People

SueYeon Chung PhD
Principle Investigator
SueYeon received her PhD in Physics at Harvard University and B.A. in Mathematics and Physics at Cornell University. She is currently an assistant professor at NYU Center for Neural Science and a group leader at Flatiron Institute Center for Computational Neuroscience.
Post Doctoral
Jenelle received her PhD from MIT in Brain and Cognitive Sciences, and S.B. from MIT in Physics and Brain and Cognitive Sciences. She is currently a research fellow at Flatiron Institute Center for Computational Neuroscience.
Post Doctoral
Abdul received his PhD from Harvard University in Physics, B.Sc. from Sabanci University in Electronics Engineering and Physics. He is currently a research fellow at Flatiron Institute Center for Computational Neuroscience, interested in the intersection of machine learning and neuroscience.
Chi-Ning Chou PhD
Post Doctoral
Chi-Ning is a Flatiron Research Fellow in Professor SueYeon Chung group at the Flatiron Institute. He earned his Ph.D. from Harvard University in 2023 Spring, advised by Professor Boaz Barak. Currently he focuses on developing frameworks and quantitative methodologies for building up computational understandings of the brain at the neural population level.
Post Doctoral
I am a Flatiron Research Fellow in the Center for Computational Neuroscience. I am interested in the intersection of machine learning and theoretical neuroscience, especially in non-stationary and multi-task learning paradigms such as lifelong reinforcement learning and continual learning. Prior to coming to New York, I completed my PhD under the supervision of Andrew Saxe and Claudia Clopath in London.
Sonica Saraf
PhD Student (Co-advised)
Sonica is interested in the neural circuitry underlying our visual abilities and how neural tuning properties shape population-level geometry in early visual areas.
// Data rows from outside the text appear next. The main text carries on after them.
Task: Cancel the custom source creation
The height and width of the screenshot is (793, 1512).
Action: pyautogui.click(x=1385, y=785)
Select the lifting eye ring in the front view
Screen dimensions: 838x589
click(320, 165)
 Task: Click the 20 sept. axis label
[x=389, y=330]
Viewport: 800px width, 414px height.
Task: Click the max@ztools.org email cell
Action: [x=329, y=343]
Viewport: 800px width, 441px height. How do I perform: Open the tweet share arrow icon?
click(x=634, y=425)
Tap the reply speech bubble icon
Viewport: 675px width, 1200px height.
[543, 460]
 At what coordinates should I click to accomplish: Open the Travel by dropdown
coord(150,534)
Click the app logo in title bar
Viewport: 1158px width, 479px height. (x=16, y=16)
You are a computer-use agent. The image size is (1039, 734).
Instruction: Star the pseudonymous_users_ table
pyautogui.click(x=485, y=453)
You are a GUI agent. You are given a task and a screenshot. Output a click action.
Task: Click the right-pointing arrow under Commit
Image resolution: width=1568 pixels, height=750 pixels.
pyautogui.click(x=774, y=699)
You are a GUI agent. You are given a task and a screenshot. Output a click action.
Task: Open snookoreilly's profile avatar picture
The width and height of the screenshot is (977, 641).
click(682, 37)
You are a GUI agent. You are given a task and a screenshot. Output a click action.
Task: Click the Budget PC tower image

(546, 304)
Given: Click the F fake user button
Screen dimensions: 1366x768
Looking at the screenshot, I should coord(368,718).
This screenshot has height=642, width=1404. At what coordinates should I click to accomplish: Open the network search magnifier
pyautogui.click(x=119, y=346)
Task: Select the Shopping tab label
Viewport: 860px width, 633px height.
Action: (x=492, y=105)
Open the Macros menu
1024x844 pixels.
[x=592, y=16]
She uses experimental approaches (neurophysiology in macaques), mathematical derivations, and simulations to study these questions. Outside of work, she loves to explore different neighborhoods of NYC and practice yoga.
Isballa Rischall
PhD Student (Co-advised)
Isabella is from Minnesota, and did undergrad at Northwestern University in Chicago. She studied biomedical engineering and integrated sciences, with a minor in philosophy. After graduating, she worked in the Gottlieb group at Columbia University and studied human information seeking behaviors. She is now a first year graduate student in NYU's Center for Neural Science. Outside of science, she has participated in drug policy and harm reduction activism, and loves to hang out with her dog!
Jose Hurtado
PhD Student (Co-advised)
Jose is interested in how the hippocampus, a well characterized brain region involved in episodic memory, integrates information from different modalities (spatial,temporal,contextual) to paint a flexible picture of the present and past world. Currently, he is exploring how manifold representations may help differentiate contexts during spatial navigation.
Will Slatton
PhD Student
Will received his BS in Mathematics and BA in Neuroscience from Rice University. He is now working on his Neuroscience PhD at NYU, where he is broadly interested in computational neuroscience.
Artem Kirsanov
PhD Student
Artem received his B.S. in biophysics from Lomonosov Moscow State University. He is currently a graduate student at NYU’s Center for Neural Science. Artem’s research lies at the intersection of neuroscience and AI. His primary interest is in understanding how the geometry of internal representations gets reorganized to support multiple computational tasks.
Hang Le
Research Analyst
Hang received her B.S. and M.Eng in Computation and Cognition from MIT. She formerly worked at MIT McGovern Brain Institute as a research assistant and then at C3.ai as a data scientist. She is interested in the intersection between neuroscience and artificial intelligence, especially biologically plausible learning algorithms. In her free time, she enjoys running, reading and playing badminton.


Guest Researchers

Albert Wakhloo
Guest Researcher
Albert Wakhloo is a post baccalaureate volunteer in the NeuroAI and Geometric Data Analysis Group and a research assistant at the New York State Psychiatric Institute. He is interested in theoretical neuroscience and computational cognitive science and is planning to pursue a Ph.D. in neuroscience.